Technical Seminar: Design Considerations and Operating Modes for Intelligent Reflecting Surfaces at THz Frequencies
Terahertz (THz)-band (0.1-10 THz) communication is envisioned as a key wireless technology to fulfill the demand for increasing data rates and to accommodate dense interconnected networks of the future. The THz-band, however, suffers from very high propagation losses further aggravated by the presence of obstacles in common scenarios that behave as opaque barriers at THz frequencies. Engineering non-line-of-sight (NLoS) communication links with intelligent reflecting surfaces (IRSs) is one possible method of overcoming the complex THz communication model. However, existing designs at lower frequencies cannot be simply
repurposed due to the operating failure of the traditional control elements at THz frequencies. In this direction, the use of 2D nanomaterials, such as graphene, to design tuning elements and integrate these into THz IRSs is being explored. In addition to novel design requirements, the massive far-field distances for high frequency IRSs nullify the typical assumptions of most communication studies, motivating the need for custom wavefront shaping solutions.
In this talk, I discuss the need, design, and possible operating modes of novel THz- IRS implementation which can provide unprecedented support in establishing THz communications.
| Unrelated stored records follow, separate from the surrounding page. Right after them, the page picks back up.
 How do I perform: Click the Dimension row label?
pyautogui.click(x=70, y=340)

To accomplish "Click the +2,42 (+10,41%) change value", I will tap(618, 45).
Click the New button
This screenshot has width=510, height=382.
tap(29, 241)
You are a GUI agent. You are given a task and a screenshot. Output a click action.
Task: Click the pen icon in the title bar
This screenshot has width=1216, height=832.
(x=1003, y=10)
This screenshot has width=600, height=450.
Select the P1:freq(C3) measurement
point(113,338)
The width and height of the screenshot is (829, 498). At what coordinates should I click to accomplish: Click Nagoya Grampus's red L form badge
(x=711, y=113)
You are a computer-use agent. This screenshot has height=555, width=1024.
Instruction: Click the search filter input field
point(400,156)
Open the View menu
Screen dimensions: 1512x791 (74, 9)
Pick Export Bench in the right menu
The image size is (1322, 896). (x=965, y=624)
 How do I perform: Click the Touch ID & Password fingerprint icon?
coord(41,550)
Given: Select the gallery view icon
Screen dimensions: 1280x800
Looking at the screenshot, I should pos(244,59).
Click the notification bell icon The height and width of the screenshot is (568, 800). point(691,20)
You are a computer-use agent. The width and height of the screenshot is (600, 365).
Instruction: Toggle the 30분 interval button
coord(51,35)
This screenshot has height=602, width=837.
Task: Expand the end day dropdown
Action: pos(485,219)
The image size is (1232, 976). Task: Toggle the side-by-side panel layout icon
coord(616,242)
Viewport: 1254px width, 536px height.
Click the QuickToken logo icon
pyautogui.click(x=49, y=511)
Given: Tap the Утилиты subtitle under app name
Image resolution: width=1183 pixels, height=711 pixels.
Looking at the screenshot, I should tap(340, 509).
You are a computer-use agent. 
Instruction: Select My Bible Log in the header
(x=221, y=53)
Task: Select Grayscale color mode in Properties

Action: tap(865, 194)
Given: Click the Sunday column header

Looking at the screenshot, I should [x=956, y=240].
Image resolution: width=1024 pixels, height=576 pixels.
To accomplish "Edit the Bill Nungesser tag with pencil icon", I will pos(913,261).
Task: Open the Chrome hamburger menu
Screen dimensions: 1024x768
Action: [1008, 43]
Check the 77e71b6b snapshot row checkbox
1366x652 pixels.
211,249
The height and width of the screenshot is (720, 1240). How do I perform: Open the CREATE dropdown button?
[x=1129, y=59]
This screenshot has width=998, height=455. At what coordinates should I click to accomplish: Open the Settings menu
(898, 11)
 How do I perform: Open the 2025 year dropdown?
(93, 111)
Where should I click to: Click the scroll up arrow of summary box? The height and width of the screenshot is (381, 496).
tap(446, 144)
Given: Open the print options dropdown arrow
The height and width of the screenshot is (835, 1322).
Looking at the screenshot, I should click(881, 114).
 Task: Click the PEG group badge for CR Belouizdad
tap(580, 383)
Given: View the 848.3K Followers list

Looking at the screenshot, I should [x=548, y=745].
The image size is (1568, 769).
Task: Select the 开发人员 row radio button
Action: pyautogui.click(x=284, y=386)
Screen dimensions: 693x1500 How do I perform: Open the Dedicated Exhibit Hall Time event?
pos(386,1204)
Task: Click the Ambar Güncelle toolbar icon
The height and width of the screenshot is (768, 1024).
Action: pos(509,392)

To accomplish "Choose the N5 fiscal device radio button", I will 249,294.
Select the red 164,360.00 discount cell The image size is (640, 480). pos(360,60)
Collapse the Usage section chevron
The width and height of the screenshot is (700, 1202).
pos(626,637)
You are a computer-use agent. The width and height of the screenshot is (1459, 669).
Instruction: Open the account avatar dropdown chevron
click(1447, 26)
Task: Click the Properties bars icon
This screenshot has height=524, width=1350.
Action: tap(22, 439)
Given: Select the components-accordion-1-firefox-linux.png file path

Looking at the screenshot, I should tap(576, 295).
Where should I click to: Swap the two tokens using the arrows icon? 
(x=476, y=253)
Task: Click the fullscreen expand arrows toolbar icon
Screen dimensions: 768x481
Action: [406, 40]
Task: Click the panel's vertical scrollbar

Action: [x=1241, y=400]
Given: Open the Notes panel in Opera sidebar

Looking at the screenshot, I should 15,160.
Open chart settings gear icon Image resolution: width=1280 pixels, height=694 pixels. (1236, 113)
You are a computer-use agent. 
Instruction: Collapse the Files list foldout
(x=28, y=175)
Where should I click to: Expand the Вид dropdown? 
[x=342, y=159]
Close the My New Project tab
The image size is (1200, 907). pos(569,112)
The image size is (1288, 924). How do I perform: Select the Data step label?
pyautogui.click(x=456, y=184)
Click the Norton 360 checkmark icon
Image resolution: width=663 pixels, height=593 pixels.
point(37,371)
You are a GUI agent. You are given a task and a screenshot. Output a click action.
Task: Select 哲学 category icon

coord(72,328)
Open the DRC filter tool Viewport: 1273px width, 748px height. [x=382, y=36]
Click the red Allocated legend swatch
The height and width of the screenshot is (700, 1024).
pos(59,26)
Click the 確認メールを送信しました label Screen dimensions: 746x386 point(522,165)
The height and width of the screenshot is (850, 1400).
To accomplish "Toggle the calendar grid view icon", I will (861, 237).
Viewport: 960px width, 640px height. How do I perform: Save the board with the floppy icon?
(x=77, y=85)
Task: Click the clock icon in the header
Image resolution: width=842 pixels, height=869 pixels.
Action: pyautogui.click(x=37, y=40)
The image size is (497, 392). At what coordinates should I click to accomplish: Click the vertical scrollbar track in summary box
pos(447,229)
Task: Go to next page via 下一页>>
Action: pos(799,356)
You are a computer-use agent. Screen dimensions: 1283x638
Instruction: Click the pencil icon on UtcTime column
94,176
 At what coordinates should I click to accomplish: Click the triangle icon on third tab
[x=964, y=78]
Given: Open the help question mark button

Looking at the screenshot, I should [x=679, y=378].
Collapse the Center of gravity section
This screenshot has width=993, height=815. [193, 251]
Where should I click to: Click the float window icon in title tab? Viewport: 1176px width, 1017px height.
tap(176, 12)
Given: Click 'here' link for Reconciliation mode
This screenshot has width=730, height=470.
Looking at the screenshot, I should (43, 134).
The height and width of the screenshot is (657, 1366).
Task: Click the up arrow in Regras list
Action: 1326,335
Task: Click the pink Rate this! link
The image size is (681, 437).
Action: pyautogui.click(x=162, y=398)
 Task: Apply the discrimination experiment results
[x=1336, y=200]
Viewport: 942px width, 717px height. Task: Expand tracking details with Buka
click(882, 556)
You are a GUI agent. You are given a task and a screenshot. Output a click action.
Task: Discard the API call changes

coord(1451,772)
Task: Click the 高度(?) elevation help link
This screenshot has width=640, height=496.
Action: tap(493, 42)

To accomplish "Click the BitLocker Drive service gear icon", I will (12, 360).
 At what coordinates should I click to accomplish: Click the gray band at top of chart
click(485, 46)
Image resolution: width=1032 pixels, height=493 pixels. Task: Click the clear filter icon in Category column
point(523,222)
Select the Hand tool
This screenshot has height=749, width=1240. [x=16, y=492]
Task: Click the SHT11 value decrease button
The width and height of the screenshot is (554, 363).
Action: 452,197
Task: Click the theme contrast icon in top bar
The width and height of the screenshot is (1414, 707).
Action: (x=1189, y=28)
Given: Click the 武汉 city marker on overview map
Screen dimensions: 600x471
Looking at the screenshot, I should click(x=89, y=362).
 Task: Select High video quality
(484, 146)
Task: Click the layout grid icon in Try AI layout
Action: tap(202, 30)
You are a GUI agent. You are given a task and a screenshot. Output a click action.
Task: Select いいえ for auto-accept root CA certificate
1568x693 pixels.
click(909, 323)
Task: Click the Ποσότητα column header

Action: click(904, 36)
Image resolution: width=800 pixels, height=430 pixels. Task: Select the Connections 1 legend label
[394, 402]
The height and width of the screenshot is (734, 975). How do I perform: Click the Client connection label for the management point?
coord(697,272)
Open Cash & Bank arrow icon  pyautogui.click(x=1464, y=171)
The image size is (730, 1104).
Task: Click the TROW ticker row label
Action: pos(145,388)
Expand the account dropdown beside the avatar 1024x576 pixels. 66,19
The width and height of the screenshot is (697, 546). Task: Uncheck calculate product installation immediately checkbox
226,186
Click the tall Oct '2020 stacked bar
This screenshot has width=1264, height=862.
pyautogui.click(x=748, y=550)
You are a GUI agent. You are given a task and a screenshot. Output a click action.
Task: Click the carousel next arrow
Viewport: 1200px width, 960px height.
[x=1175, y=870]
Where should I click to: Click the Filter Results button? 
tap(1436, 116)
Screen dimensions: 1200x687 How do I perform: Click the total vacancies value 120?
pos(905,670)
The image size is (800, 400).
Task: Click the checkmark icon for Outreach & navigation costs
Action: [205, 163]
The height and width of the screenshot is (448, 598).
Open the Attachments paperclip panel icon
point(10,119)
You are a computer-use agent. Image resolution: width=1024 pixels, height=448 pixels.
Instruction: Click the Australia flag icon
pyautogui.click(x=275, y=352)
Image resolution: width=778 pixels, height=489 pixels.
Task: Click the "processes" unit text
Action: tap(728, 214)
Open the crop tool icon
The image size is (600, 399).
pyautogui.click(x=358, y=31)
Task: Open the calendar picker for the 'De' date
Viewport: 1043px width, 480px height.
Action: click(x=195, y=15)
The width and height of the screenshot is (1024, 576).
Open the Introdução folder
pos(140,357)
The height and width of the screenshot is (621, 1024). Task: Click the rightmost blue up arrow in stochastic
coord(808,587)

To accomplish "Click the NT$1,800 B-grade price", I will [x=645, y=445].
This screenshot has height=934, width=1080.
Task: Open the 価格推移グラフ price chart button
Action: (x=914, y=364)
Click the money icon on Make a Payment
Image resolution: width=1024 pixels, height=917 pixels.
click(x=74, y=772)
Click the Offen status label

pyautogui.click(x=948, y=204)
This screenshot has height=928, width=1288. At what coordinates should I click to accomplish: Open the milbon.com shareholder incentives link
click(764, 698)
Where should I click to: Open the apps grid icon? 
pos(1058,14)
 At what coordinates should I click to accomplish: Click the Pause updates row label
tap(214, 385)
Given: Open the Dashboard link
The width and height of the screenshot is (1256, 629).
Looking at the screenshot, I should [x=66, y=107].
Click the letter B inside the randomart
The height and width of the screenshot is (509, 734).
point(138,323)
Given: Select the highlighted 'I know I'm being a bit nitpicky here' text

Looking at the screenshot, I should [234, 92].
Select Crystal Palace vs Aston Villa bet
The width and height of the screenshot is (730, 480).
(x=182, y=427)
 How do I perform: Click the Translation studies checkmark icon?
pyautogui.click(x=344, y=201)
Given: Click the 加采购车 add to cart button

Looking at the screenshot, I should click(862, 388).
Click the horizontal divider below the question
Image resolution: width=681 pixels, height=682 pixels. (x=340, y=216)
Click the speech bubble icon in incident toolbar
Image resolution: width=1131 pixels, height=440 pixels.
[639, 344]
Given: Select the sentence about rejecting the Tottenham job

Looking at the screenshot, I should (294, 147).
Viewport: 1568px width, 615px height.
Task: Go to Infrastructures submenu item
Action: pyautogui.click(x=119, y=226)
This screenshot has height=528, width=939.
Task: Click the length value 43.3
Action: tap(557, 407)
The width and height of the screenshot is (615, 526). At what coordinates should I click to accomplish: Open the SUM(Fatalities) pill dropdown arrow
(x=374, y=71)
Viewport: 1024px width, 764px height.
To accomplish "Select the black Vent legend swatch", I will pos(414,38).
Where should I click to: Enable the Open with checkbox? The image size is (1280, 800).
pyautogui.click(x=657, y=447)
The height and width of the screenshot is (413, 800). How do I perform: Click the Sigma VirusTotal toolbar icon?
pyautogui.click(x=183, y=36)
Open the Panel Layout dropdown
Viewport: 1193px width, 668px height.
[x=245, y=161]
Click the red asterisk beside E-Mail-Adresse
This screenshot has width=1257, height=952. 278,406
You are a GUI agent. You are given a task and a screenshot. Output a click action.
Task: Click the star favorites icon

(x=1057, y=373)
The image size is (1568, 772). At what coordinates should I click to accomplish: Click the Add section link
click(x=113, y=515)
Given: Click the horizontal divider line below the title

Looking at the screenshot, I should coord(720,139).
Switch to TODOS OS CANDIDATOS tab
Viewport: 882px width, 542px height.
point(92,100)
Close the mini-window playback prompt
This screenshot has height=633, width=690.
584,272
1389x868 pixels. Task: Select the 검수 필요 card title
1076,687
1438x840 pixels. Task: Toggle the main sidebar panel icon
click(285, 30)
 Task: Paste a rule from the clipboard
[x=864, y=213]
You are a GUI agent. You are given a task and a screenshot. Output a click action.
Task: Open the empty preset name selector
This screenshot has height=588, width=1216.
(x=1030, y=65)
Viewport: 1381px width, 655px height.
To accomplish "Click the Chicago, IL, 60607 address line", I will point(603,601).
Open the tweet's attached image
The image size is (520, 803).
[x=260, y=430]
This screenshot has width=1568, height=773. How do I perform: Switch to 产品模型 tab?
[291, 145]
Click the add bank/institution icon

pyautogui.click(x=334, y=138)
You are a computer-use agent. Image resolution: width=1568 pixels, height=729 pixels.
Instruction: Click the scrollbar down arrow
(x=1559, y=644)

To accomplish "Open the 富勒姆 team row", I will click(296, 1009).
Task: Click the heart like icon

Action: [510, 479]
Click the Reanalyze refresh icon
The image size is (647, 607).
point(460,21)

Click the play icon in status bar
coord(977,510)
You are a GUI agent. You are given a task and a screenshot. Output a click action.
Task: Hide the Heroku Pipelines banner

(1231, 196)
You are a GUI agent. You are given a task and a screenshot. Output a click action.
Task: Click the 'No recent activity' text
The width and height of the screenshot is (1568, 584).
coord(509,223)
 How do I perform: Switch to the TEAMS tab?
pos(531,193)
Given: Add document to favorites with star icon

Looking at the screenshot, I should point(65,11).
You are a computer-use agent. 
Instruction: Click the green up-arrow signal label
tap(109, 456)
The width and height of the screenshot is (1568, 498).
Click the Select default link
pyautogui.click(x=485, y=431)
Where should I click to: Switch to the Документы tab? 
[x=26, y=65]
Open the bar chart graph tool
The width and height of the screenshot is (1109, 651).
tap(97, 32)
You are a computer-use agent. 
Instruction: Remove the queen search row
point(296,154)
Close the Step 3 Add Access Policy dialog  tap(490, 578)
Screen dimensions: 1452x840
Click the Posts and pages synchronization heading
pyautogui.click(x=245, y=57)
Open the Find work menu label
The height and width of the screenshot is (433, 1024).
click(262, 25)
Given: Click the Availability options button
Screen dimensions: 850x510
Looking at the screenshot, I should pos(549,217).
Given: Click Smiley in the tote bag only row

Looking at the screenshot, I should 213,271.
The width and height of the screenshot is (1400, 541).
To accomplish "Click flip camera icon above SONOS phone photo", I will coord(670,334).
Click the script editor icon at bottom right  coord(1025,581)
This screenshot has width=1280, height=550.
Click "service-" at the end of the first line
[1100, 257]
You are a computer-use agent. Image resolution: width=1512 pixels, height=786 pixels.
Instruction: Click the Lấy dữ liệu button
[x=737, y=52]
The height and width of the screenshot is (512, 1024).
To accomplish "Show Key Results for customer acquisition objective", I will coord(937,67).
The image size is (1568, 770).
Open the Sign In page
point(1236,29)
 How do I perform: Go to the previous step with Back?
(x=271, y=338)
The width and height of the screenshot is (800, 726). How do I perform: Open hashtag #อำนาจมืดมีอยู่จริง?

First, experimental measurements of wireless data transmission above 100 GHz in indoor scenarios are presented to highlight the need for IRSs at (sub) THz frequencies. Next, I present a novel graphene--metal hybrid reflectarray design for dynamically reconfigurable IRSs at THz frequencies. The fundamental radiating element, consisting of a radiating patch and a tuning element, is designed to have high reflection efficiency and reconfigurability by leveraging the properties of metals and graphene, respectively. I explain the working principle and trade-offs in the design of the hybrid element and present the ability to perform complete continuous dynamic beamforming with the resulting reflectarray. I derive the performance criteria, required size, and possible operating modes of the IRS based on typical deployment scenarios. To this end, I show that the limitations of conventional beamforming motivate codebook designs that
can operate in the near-field of the IRS. To this end, I envision the paradigm of custom wavefront engineering by leveraging the high tunability of the hybrid reflectarray design. I conclude my talk by presenting Bessel beams as a potential solution where exploiting the wavefront properties can lead to greater system efficiency with simpler signal processing requirements.
Bio:
Arjun Singh (Member, IEEE) received the B.S. summa cum laude, and M.S. in Electrical Engineering from the University at Buffalo, The State University of New York, NY, USA, in 2016 and 2018, respectively. He obtained his Ph.D. in Electrical Engineering from Northeastern University, Boston, USA, under the guidance of Dr. Josep Jornet, in 2021. He has recently joined the State University of New York Polytechnic Institute, NY, USA, as an assistant professor in the department of engineering. His research interests include realizing Terahertz-band wireless communications, intelligent reflecting surfaces, wavefront engineering, dynamic
spectrum sharing, and graphene-plasmonics. In these areas, he has coauthored several publications in leading journals, as well as 1 US patent. He also serves as the media chair for the IEEE RCC Special Interest Group on Terahertz Communications and as a reviewer for reputed peer-reviewed journals.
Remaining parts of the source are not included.